You’ve seen them on YouTube,on the news, and – if you’re lucky – in real life. When executed correctly, they will go viral and become globally recognizable.
It’s the guerrilla marketing campaign.
Guerrilla marketing campaigns are a powerful tool for public relations. The allure of a guerrilla marketing campaign is the subversive feel of the event, and the buzz generated by the no rules, take no prisoners attitude of a successful campaign can often get more attention than any traditional P.R. strategy.
But there is a misconception.
Many people wrongly assume that there are no rules in guerrilla marketing, and that’s just not true.
A successful campaign needs to walk a fine line between seeming “corporate” and breaking laws. You want to leave everyone with a positive feeling. Walk that line well and you could get all the publicity you could ever want. Screw up and, well, your guerrilla marketing days are probably through.
We don’t want you to fail, however, because we like good guerrilla marketing. So, here are five rules that you should probably follow in order to mount a successful guerrilla campaign.
STICK TO YOUR SOCIAL MEDIA FOR PLANNING
Keep the planning as quiet as possible. The element of surprise is essential. Plus, you want the people who are apart of your event to feel they’ve done something special, and even a bit subversive. This means you need to stay away from using main stream media for advance publicity. Stick to your social media networks in order to plan your event. Why? Well you need your participants invested and that means getting them to feel like they’re a part of something special. Advertising on television, newspapers or radio doesn’t give people that feeling. You want the people who are “in on the joke” to proudly wear your brand, and you want the people not “in on the joke” to want to be in on it next time. You can let the press know right before so they can get there in time to cover it, but anything else ruins your “guerrilla credibility.”
BE OF GOOD CHEER
What are the best type of practical jokes? The one where everyone, including the mark, are laughing at the end. The same goes for a guerrilla campaign. No one wants to be minding their own business at some location when a bunch of hooligans show up and try to make them feel uncomfortable, angry, or scared. This is a sure way to cause yourself headaches.
Instead, keep your campaign lighthearted. You want people to remember whatever message your publicizing with a smile, not a shiver.
Case in point: Critical Mass, a group promoting bicycle use and rights. The group got a lot more traction when they started treating their rides more like a party, complete with music and costumes, instead of acting like a bunch of angry thugs vandalizing cars and seeing how miserable they could make an afternoon rush hour.
You want people to embrace your message, not fight it. Being of good cheer makes everyone a winner.
MESSAGE COMES FIRST
It can be probably be said for a lot of public relations, but with guerrilla marketing campaigns it is even more important. The message has to come first. It doesn’t matter how cool, or exciting your event, if no one gets why your doing it, you’ve basically failed.

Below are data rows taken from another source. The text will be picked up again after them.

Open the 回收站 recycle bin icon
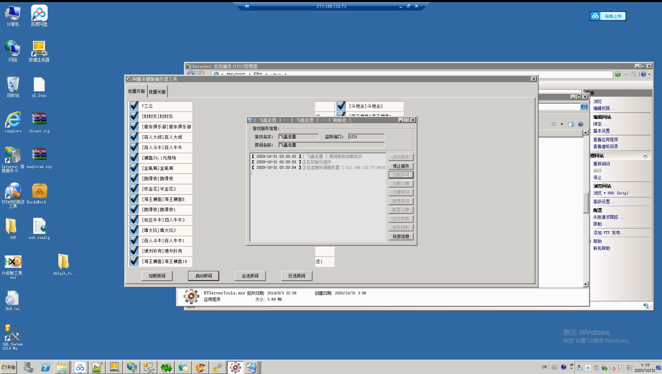 [x=13, y=86]
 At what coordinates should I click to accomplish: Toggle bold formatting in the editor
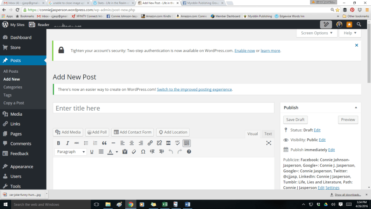pos(59,143)
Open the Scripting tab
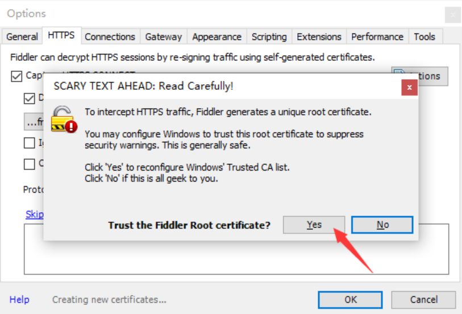This screenshot has height=314, width=462. tap(269, 36)
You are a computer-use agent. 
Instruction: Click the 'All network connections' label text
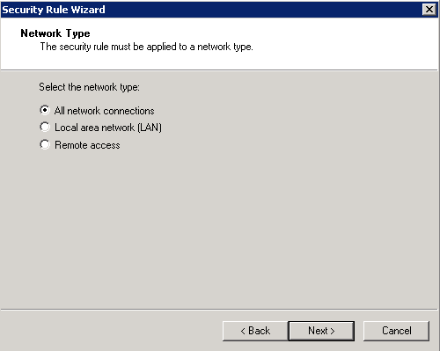(104, 111)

Find what makes the entity you’re promoting unique and highlight it. That way folks will get the joke AND the message.
ONLY PHOTOS AND MEMORIES LEFT
There are two truths in life. Everyone loves a party, and everyone hates cleaning up after a party. The only thing worse than cleaning up after a party is cleaning up after one you didn’t want while the hosts drive away. Make sure your guerrilla marketing doesn’t create a mess that someone else has to deal with.
Microsoft found this out recently with a guerrilla campaign in San Francisco. Their “chalk” messages turned out to be more permanent than thought and now Microsoft is going to have to pay for the clean up and any fines. This doesn’t include all the evil thoughts the people actually cleaning up the mess will have towards Bill Gates. Not a good way to get new customers.
TAKE AND KEEP RESPONSIBILITY
What many guerrilla marketers often forget is that they are responsible for everything that happens during an event. This means good AND bad. Some old lady who gets trampled by the hundreds of folk dressed up like stampeding bulls is your responsibility. Make sure you keep control of your event. Let your “participants” know what you expect. Make sure you take care of any damage. Don’t give people a reason to complain about your event. The only thing you want to apologize for is for too much awesomeness.
Guerrilla Marketing is a great tool for any public relations professional. A successful campaign can create buzz that other types of P.R. are hard pressed to duplicate. An unsuccessful campaign, however, can be disastrous. Hopefully, by following these five rules for mounting a successful guerrilla campaign you too can create the next YouTube sensation.